19 April, 2017 - 28 February, 2018
Kiran Nadar Museum of Art,
MAP is delighted to loan artworks to the Kiran Nadar Museum of Art for its exhibition Hangar for the Passerby, curated by Akansha Rastogi, whose main protagonist is the transient figure of the Passerby.
The exhibition is an assemblage of collectivities, collectives, collaborative practices, and moments of transference across generations and groups of artists practicing in India. It highlights contexts, emotional investments, challenges and the schema of artistic collaborations and sociality, through a juxtaposition of different models, and attempts of coming together as proposed by different artists.
At the heart of the exhibition is the souvenir shop that makes the museum a meeting ground, and the intersecting institutional histories of Bharat Bhavan, Kala Bhavan, J&K Academy of Art, Culture & Languages, Kala Bhavan and Fine Arts Faculty of Vadodara. Hangar for the Passerby proposes re-visitations of certain historical moments, speculating and re-enacting the spatial dynamics of collectivity. Some of the groups, collectives and contexts that will be brought into discussion are Cholamandala Artists’ village, Weavers’ Service Centre, Baroda Art Fair, Astitva Collective, Sahmat, Open Circle, CAMP, Sarai Reader 09 etc. Within this meshwork, the exhibition also presents instances of formal and informal pedagogical exercises, workshops and participatory acts facilitated by many artists in institutional spaces.

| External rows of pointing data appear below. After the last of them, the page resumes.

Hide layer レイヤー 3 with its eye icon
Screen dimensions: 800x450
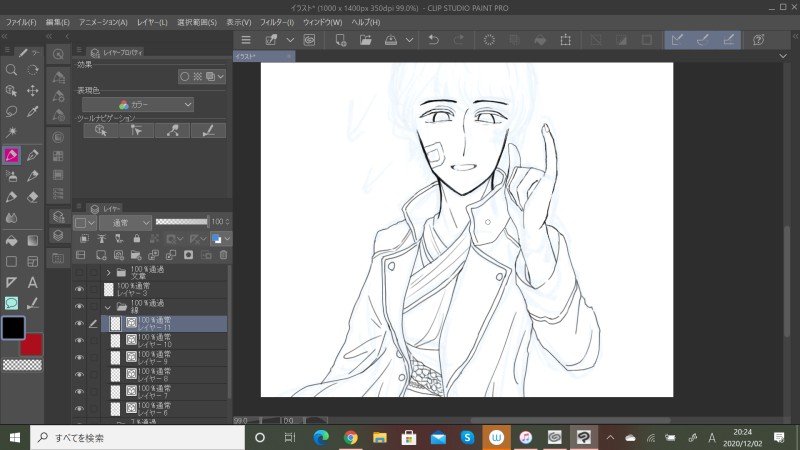(79, 289)
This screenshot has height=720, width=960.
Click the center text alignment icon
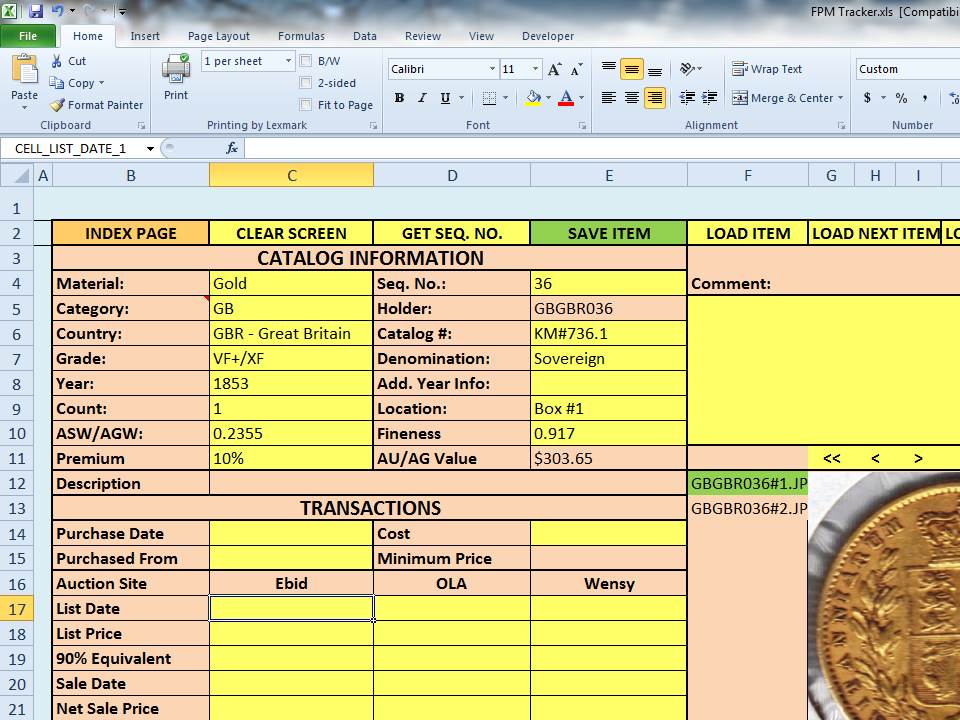click(631, 98)
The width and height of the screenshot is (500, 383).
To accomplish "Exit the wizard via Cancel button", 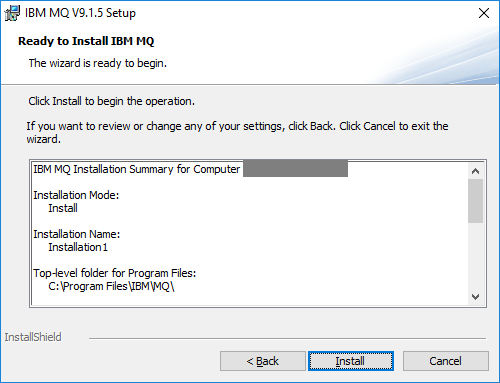I will pos(446,361).

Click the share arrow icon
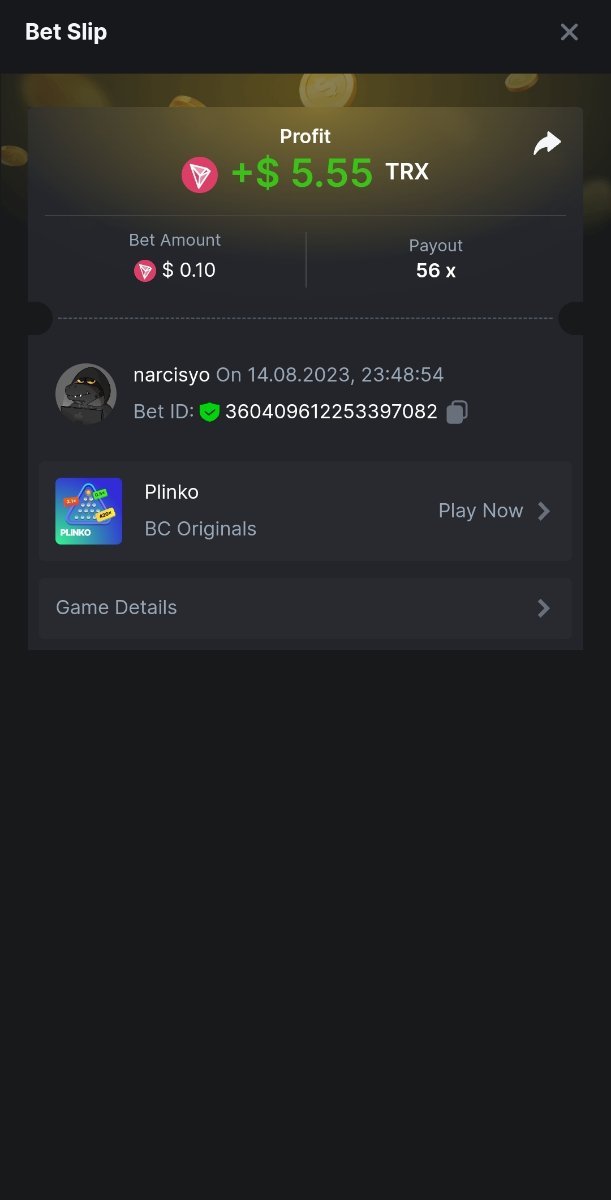[x=547, y=144]
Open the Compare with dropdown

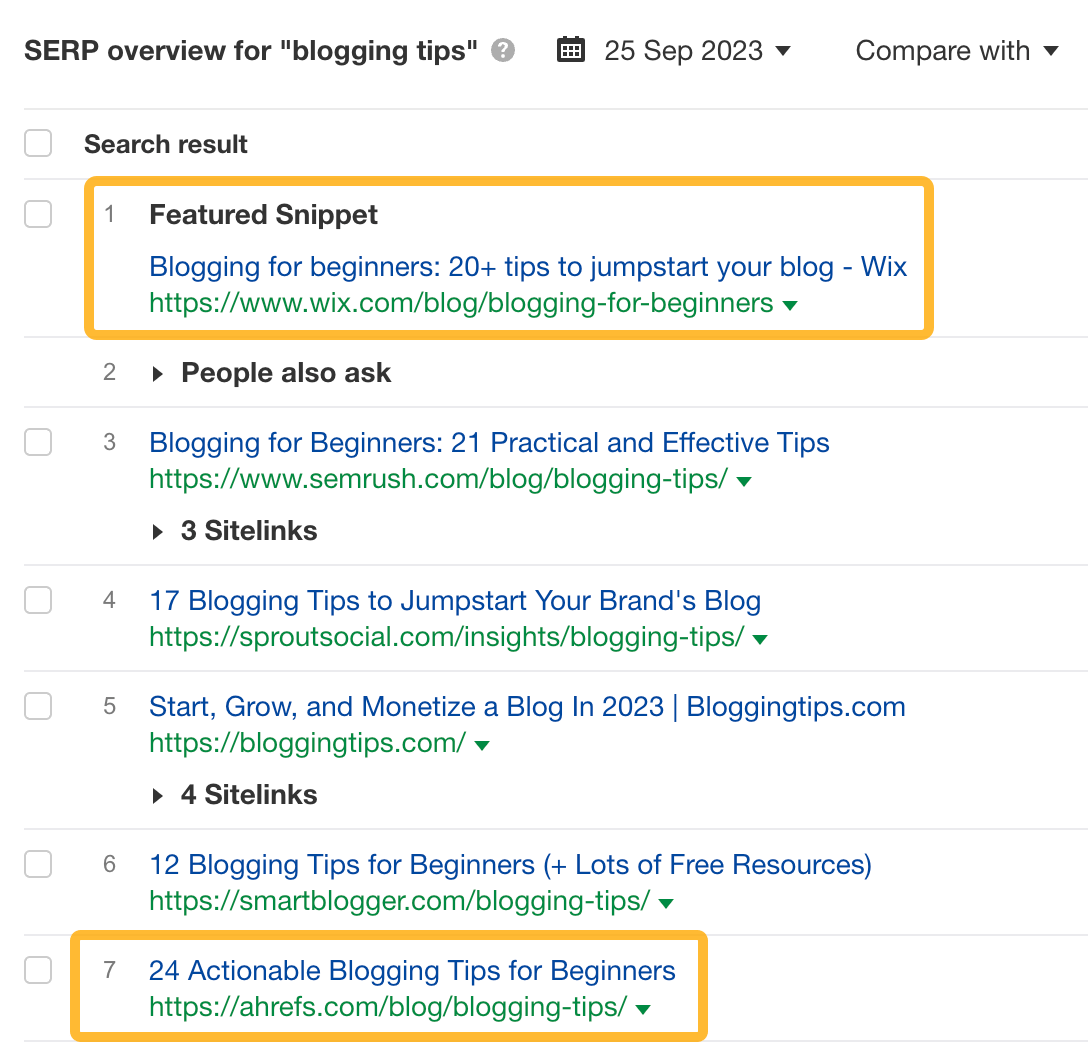(955, 50)
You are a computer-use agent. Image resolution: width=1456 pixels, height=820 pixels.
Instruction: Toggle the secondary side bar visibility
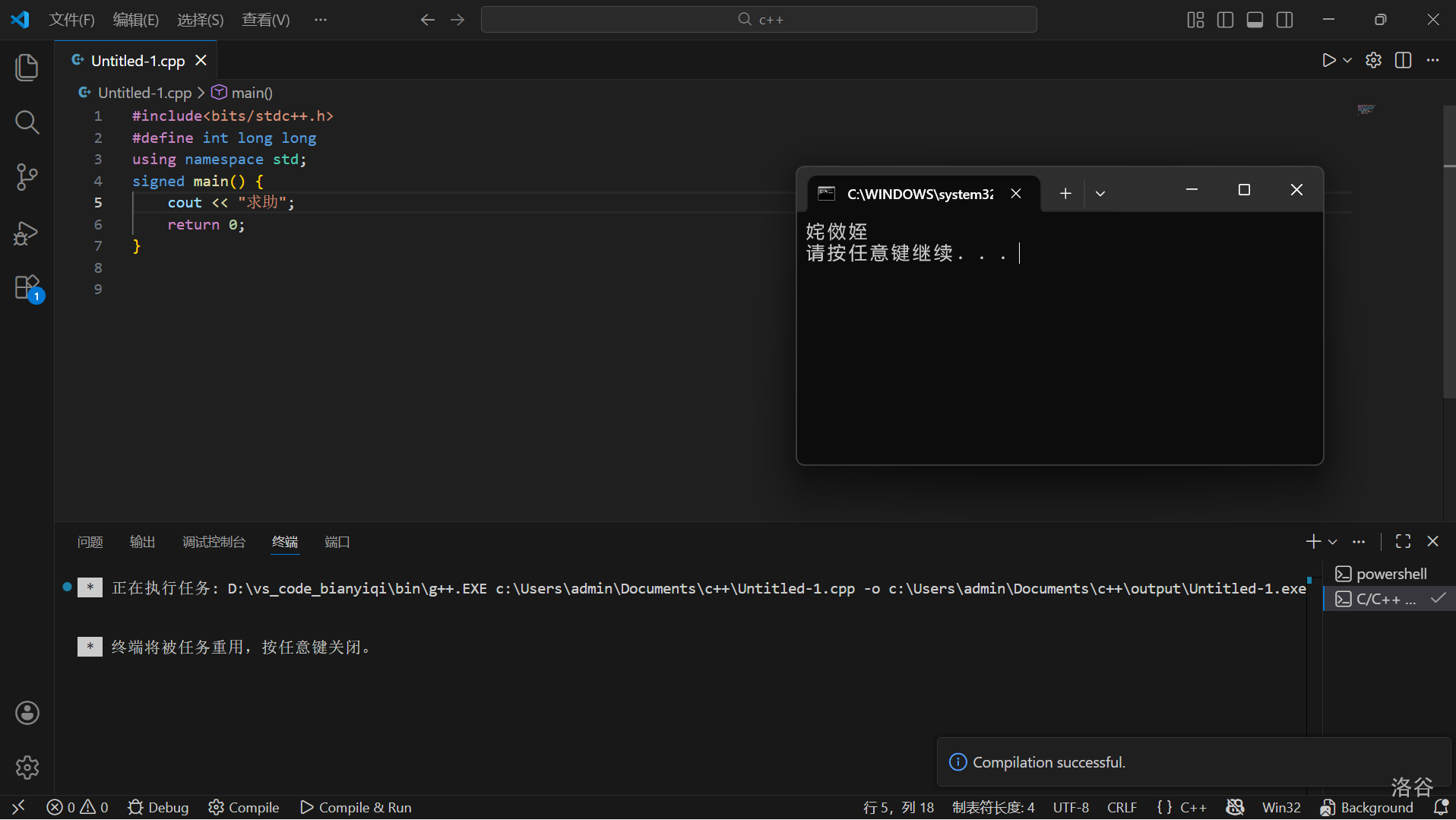pos(1284,20)
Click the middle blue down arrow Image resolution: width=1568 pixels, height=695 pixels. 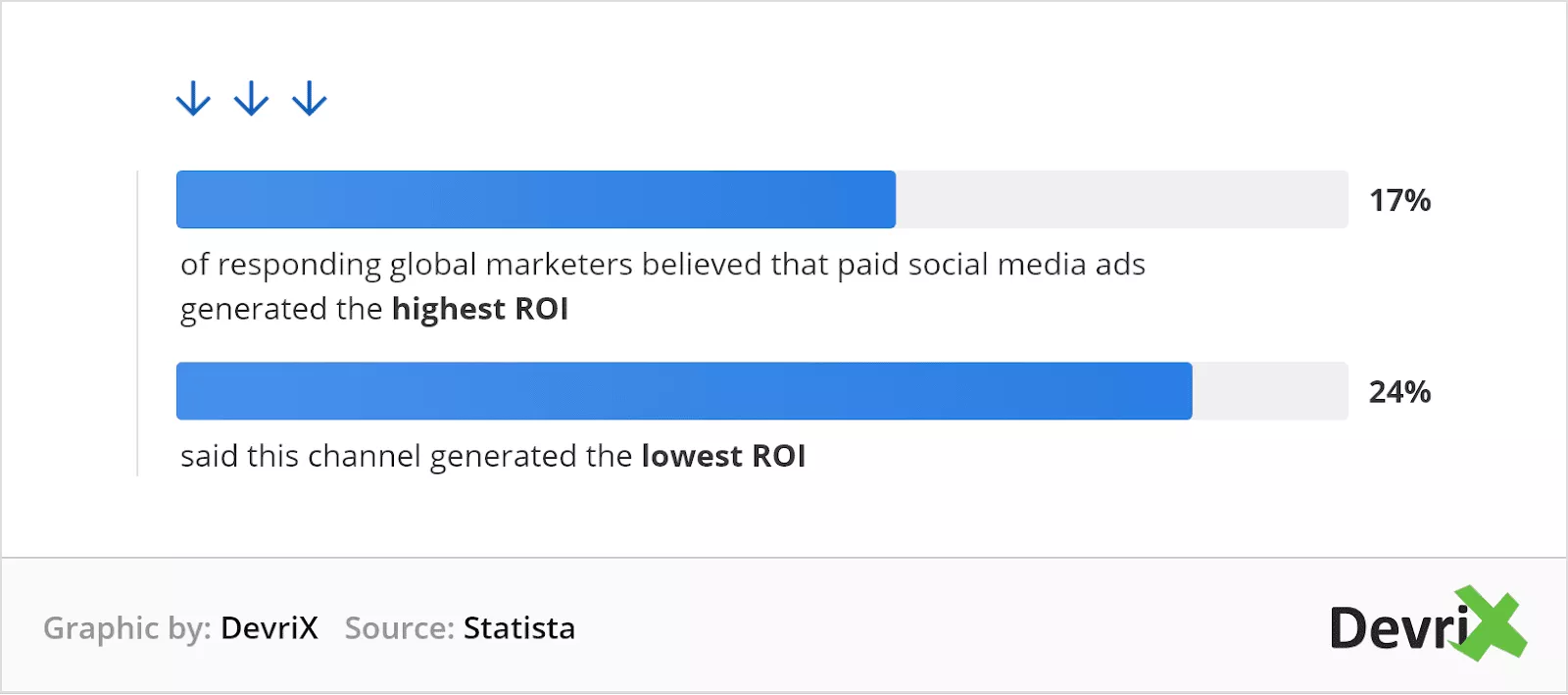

About the Kiran Nadar Museum of Art
Established at the initiative of the avid art collector Kiran Nadar, the Kiran Nadar Museum of Art (KNMA) opened its doors to the public in January 2010, as the first private museum of art exhibiting modern and contemporary works from India and the subcontinent. Located in the heart of New Delhi, India’s capital city, KNMA intends to exemplify the dynamic relationship between art and culture through its exhibitions, publications, educational, and public programs. The core collection of the museum highlights a generation of 20th century Indian painters from the post-Independent decades and the art practices of younger contemporaries.